■ PROBLEM TO SOLVE: Copy the rows from the line with "Select the Sales" through the end of the rows, swapping "dropdown" for "menu" and leaving everything else as it is.
"""
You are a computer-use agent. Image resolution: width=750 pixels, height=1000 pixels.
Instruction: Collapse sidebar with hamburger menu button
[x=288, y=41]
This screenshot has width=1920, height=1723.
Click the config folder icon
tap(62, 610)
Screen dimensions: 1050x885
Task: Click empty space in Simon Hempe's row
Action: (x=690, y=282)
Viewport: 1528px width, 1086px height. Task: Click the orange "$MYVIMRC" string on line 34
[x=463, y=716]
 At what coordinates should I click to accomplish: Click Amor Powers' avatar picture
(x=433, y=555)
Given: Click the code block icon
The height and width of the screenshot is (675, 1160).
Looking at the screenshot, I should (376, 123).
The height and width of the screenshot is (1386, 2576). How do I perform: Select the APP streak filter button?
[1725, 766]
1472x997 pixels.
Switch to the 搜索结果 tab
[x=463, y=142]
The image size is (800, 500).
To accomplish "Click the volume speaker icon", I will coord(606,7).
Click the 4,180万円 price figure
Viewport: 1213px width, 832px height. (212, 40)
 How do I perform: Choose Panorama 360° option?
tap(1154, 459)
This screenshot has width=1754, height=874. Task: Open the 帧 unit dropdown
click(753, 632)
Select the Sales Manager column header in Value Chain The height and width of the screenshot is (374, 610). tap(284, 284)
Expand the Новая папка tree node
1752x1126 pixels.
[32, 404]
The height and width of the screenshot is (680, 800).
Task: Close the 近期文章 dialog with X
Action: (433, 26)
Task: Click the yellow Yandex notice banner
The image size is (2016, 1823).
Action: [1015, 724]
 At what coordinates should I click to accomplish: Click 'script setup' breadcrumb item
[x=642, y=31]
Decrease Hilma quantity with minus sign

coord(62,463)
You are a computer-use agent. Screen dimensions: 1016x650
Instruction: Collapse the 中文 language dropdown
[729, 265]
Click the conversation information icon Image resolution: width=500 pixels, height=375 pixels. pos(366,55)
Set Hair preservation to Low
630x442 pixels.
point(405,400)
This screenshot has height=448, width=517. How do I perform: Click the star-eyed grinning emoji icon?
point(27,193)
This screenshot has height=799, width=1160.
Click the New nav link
"""
■ TASK RESULT:
Select the Sales Manager column header in Value Chain The height and width of the screenshot is (374, 610). tap(284, 284)
Expand the Новая папка tree node
1752x1126 pixels.
[32, 404]
The height and width of the screenshot is (680, 800).
Task: Close the 近期文章 dialog with X
Action: (433, 26)
Task: Click the yellow Yandex notice banner
The image size is (2016, 1823).
Action: [1015, 724]
 At what coordinates should I click to accomplish: Click 'script setup' breadcrumb item
[x=642, y=31]
Decrease Hilma quantity with minus sign

coord(62,463)
You are a computer-use agent. Screen dimensions: 1016x650
Instruction: Collapse the 中文 language menu
[729, 265]
Click the conversation information icon Image resolution: width=500 pixels, height=375 pixels. pos(366,55)
Set Hair preservation to Low
630x442 pixels.
point(405,400)
This screenshot has height=448, width=517. How do I perform: Click the star-eyed grinning emoji icon?
point(27,193)
This screenshot has height=799, width=1160.
Click the New nav link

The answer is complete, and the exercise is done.